Problem to solve. Reproduce the data below line for line, with no changes.

[Entries on target coordinates]
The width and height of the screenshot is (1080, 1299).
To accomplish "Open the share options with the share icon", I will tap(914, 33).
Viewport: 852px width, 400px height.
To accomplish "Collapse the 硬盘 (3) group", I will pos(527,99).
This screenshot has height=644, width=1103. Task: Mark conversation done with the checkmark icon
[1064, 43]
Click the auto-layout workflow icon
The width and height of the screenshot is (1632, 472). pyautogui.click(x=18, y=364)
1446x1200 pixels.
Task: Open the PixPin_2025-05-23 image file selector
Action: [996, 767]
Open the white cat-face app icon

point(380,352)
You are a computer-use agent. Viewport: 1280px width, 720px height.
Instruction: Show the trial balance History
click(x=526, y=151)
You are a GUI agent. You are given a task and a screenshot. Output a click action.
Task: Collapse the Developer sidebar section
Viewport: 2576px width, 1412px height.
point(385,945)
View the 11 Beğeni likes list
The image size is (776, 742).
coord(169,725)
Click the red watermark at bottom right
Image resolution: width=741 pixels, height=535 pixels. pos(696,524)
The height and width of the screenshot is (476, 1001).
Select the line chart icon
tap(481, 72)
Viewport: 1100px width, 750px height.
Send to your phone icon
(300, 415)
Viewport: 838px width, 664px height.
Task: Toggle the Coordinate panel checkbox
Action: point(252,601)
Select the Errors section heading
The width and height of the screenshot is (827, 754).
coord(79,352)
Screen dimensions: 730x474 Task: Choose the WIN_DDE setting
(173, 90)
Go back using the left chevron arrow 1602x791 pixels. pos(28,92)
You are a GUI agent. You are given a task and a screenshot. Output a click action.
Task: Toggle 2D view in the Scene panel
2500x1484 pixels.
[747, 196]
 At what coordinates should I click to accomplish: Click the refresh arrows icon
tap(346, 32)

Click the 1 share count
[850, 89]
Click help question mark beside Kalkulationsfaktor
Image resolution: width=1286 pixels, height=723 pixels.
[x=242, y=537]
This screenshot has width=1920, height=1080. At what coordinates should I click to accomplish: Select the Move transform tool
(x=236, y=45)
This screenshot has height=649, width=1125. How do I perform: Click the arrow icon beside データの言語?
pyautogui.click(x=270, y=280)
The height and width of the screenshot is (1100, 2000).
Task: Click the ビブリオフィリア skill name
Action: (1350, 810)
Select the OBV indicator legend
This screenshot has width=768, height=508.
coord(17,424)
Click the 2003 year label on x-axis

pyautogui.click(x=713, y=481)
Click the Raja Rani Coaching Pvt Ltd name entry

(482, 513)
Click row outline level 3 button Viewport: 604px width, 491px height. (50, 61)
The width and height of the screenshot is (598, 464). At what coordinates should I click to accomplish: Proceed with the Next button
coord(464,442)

Final answer.
The width and height of the screenshot is (1080, 1299).
To accomplish "Open the share options with the share icon", I will tap(914, 33).
Viewport: 852px width, 400px height.
To accomplish "Collapse the 硬盘 (3) group", I will pos(527,99).
This screenshot has height=644, width=1103. Task: Mark conversation done with the checkmark icon
[1064, 43]
Click the auto-layout workflow icon
The width and height of the screenshot is (1632, 472). pyautogui.click(x=18, y=364)
1446x1200 pixels.
Task: Open the PixPin_2025-05-23 image file selector
Action: [996, 767]
Open the white cat-face app icon

point(380,352)
You are a computer-use agent. Viewport: 1280px width, 720px height.
Instruction: Show the trial balance History
click(x=526, y=151)
You are a GUI agent. You are given a task and a screenshot. Output a click action.
Task: Collapse the Developer sidebar section
Viewport: 2576px width, 1412px height.
point(385,945)
View the 11 Beğeni likes list
The image size is (776, 742).
coord(169,725)
Click the red watermark at bottom right
Image resolution: width=741 pixels, height=535 pixels. pos(696,524)
The height and width of the screenshot is (476, 1001).
Select the line chart icon
tap(481, 72)
Viewport: 1100px width, 750px height.
Send to your phone icon
(300, 415)
Viewport: 838px width, 664px height.
Task: Toggle the Coordinate panel checkbox
Action: point(252,601)
Select the Errors section heading
The width and height of the screenshot is (827, 754).
coord(79,352)
Screen dimensions: 730x474 Task: Choose the WIN_DDE setting
(173, 90)
Go back using the left chevron arrow 1602x791 pixels. pos(28,92)
You are a GUI agent. You are given a task and a screenshot. Output a click action.
Task: Toggle 2D view in the Scene panel
2500x1484 pixels.
[747, 196]
 At what coordinates should I click to accomplish: Click the refresh arrows icon
tap(346, 32)

Click the 1 share count
[850, 89]
Click help question mark beside Kalkulationsfaktor
Image resolution: width=1286 pixels, height=723 pixels.
[x=242, y=537]
This screenshot has width=1920, height=1080. At what coordinates should I click to accomplish: Select the Move transform tool
(x=236, y=45)
This screenshot has height=649, width=1125. How do I perform: Click the arrow icon beside データの言語?
pyautogui.click(x=270, y=280)
The height and width of the screenshot is (1100, 2000).
Task: Click the ビブリオフィリア skill name
Action: (1350, 810)
Select the OBV indicator legend
This screenshot has width=768, height=508.
coord(17,424)
Click the 2003 year label on x-axis

pyautogui.click(x=713, y=481)
Click the Raja Rani Coaching Pvt Ltd name entry

(482, 513)
Click row outline level 3 button Viewport: 604px width, 491px height. (50, 61)
The width and height of the screenshot is (598, 464). At what coordinates should I click to accomplish: Proceed with the Next button
coord(464,442)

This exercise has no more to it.